I closed the magazine right then and there. Butterfly bushes are yes, pretty to look at. But they serve very little purpose in the world of Lepidoptera. So it comes as no surprise that butterfly bushes make the list in “What not to plant in your NJ garden”.
The problem is…they have the ability to spread like wildfire through seed dispersal and they actually end up crowding out the plants that the butterflies DO NEED.
Why Monarchs are Always Talked About
Their numbers are in decline. There is certainly no denying that. In fact, every time I see one flutter about my yard, I get a sense of well, butterflies in my stomach because I feel like our habitat changes in our landscaping are helping them. The migration these tiny insects undergo is just astonishing, and I can’t help but feel that each time I see one that maybe there is hope for the species to make a comeback. Nearly from the depths of extinction.
They have one of the more symbiotic relationships in all of the natural world. The larvae only develop one type of host plant, and a poisonous one at that. (The caterpillars cut off the flow of the poisonous substance letting it drain out, before munching down on the leaf). But they do feed on plenty of plants as adult butterflies. But they do not prefer the butterfly bush.
One of the Best Mimics in the Natural World
Monarch butterfly (Danaus plexippus)
The Viceroy (Limenitis archippus)
I was taking a walk today in search of indigo buntings. I eventually came across one. But during the walk I was delighted to see my first monarch of the season. I took a couple of photos and was excited to see one so early in the season. It looked small to me, and I told my fellow bird watcher, “Maybe it’s a viceroy.” The walk continued and it wasn’t until I got home that I realized my inclination was correct.
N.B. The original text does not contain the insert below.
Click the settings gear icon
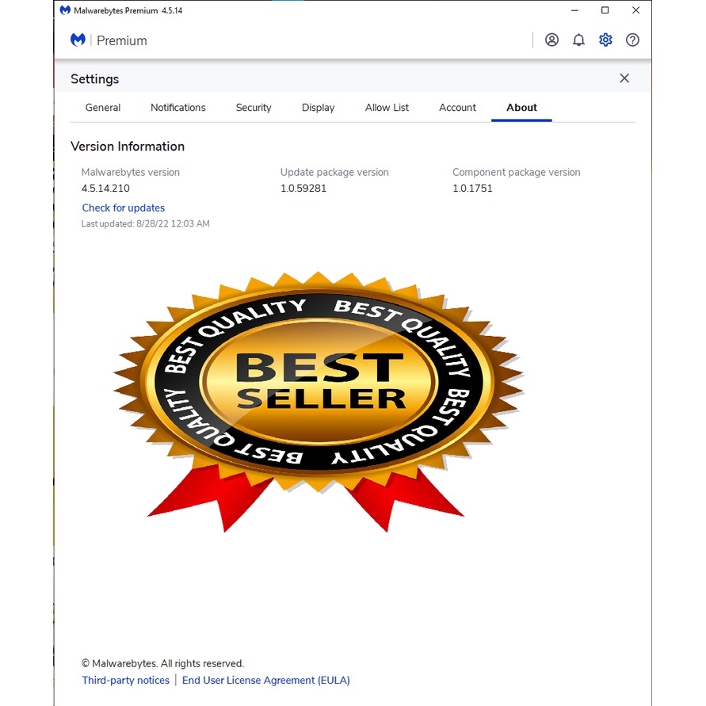tap(605, 40)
The small, secondary vertical black bar on the underside of the wing is something that the monarchs lack. The viceroy is also just a tiny bit smaller. They do not require milkweed like the monarchs do, but prefer willows, cottonwoods, and poplars as their host plant for catepillars. I also learned that they prefer later morning and early afternoon flying.
Even still, the thrill of a new migrant coming back to places we can enjoy their splendor is lovely to see. And the indigo bunting included!